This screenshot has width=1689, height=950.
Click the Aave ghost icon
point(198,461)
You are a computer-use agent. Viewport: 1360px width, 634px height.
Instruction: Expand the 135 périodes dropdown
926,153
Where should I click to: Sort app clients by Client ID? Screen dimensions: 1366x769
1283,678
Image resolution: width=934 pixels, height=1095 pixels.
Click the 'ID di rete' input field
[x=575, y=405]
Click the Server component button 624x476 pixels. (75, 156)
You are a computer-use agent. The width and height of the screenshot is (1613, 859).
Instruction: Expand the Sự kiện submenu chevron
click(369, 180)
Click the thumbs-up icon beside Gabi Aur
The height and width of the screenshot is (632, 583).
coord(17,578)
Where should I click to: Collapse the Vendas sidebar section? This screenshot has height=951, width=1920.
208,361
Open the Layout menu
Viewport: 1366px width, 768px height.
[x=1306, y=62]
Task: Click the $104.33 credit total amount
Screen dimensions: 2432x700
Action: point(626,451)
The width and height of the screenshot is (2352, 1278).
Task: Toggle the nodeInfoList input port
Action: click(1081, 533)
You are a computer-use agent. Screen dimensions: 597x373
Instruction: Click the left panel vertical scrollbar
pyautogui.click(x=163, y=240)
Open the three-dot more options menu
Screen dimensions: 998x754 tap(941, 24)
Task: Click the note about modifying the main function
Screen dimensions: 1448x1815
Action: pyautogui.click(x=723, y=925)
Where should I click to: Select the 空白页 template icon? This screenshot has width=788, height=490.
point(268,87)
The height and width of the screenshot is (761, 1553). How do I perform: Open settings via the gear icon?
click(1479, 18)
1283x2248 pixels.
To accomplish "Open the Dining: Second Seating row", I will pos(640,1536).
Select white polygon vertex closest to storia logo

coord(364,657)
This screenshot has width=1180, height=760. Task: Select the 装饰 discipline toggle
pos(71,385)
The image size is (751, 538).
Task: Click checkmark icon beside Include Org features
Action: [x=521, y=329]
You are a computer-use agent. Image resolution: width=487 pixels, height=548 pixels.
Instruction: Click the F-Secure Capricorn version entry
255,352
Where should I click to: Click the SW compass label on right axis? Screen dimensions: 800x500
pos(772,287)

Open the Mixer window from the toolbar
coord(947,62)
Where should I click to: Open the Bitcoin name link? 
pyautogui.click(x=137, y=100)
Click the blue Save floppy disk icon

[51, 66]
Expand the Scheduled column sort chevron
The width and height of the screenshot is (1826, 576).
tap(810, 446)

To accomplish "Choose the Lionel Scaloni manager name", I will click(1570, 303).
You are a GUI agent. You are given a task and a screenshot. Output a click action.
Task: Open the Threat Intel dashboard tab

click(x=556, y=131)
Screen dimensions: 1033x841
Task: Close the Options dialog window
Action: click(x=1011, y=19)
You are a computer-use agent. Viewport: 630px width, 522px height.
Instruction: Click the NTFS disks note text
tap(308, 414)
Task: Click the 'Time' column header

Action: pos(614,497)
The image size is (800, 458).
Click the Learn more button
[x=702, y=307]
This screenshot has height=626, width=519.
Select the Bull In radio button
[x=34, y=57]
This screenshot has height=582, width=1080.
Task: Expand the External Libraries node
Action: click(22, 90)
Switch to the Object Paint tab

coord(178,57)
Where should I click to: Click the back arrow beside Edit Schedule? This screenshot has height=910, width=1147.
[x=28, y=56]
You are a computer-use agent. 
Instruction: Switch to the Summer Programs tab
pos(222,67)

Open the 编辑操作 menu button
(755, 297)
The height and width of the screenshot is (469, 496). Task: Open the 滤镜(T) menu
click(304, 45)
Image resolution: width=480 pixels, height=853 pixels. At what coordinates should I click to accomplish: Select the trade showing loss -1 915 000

════════════════

Task details - Each line of the material must be copied exactly.

Exercise result -
This screenshot has width=1689, height=950.
Click the Aave ghost icon
point(198,461)
You are a computer-use agent. Viewport: 1360px width, 634px height.
Instruction: Expand the 135 périodes dropdown
926,153
Where should I click to: Sort app clients by Client ID? Screen dimensions: 1366x769
1283,678
Image resolution: width=934 pixels, height=1095 pixels.
Click the 'ID di rete' input field
[x=575, y=405]
Click the Server component button 624x476 pixels. (75, 156)
You are a computer-use agent. The width and height of the screenshot is (1613, 859).
Instruction: Expand the Sự kiện submenu chevron
click(369, 180)
Click the thumbs-up icon beside Gabi Aur
The height and width of the screenshot is (632, 583).
coord(17,578)
Where should I click to: Collapse the Vendas sidebar section? This screenshot has height=951, width=1920.
208,361
Open the Layout menu
Viewport: 1366px width, 768px height.
[x=1306, y=62]
Task: Click the $104.33 credit total amount
Screen dimensions: 2432x700
Action: point(626,451)
The width and height of the screenshot is (2352, 1278).
Task: Toggle the nodeInfoList input port
Action: click(1081, 533)
You are a computer-use agent. Screen dimensions: 597x373
Instruction: Click the left panel vertical scrollbar
pyautogui.click(x=163, y=240)
Open the three-dot more options menu
Screen dimensions: 998x754 tap(941, 24)
Task: Click the note about modifying the main function
Screen dimensions: 1448x1815
Action: pyautogui.click(x=723, y=925)
Where should I click to: Select the 空白页 template icon? This screenshot has width=788, height=490.
point(268,87)
The height and width of the screenshot is (761, 1553). How do I perform: Open settings via the gear icon?
click(1479, 18)
1283x2248 pixels.
To accomplish "Open the Dining: Second Seating row", I will pos(640,1536).
Select white polygon vertex closest to storia logo

coord(364,657)
This screenshot has width=1180, height=760. Task: Select the 装饰 discipline toggle
pos(71,385)
The image size is (751, 538).
Task: Click checkmark icon beside Include Org features
Action: [x=521, y=329]
You are a computer-use agent. Image resolution: width=487 pixels, height=548 pixels.
Instruction: Click the F-Secure Capricorn version entry
255,352
Where should I click to: Click the SW compass label on right axis? Screen dimensions: 800x500
pos(772,287)

Open the Mixer window from the toolbar
coord(947,62)
Where should I click to: Open the Bitcoin name link? 
pyautogui.click(x=137, y=100)
Click the blue Save floppy disk icon

[51, 66]
Expand the Scheduled column sort chevron
The width and height of the screenshot is (1826, 576).
tap(810, 446)

To accomplish "Choose the Lionel Scaloni manager name", I will click(1570, 303).
You are a GUI agent. You are given a task and a screenshot. Output a click action.
Task: Open the Threat Intel dashboard tab

click(x=556, y=131)
Screen dimensions: 1033x841
Task: Close the Options dialog window
Action: click(x=1011, y=19)
You are a computer-use agent. Viewport: 630px width, 522px height.
Instruction: Click the NTFS disks note text
tap(308, 414)
Task: Click the 'Time' column header

Action: pos(614,497)
The image size is (800, 458).
Click the Learn more button
[x=702, y=307]
This screenshot has height=626, width=519.
Select the Bull In radio button
[x=34, y=57]
This screenshot has height=582, width=1080.
Task: Expand the External Libraries node
Action: click(22, 90)
Switch to the Object Paint tab

coord(178,57)
Where should I click to: Click the back arrow beside Edit Schedule? This screenshot has height=910, width=1147.
[x=28, y=56]
You are a computer-use agent. 
Instruction: Switch to the Summer Programs tab
pos(222,67)

Open the 编辑操作 menu button
(755, 297)
The height and width of the screenshot is (469, 496). Task: Open the 滤镜(T) menu
click(304, 45)
Image resolution: width=480 pixels, height=853 pixels. At what coordinates should I click to accomplish: Select the trade showing loss -1 915 000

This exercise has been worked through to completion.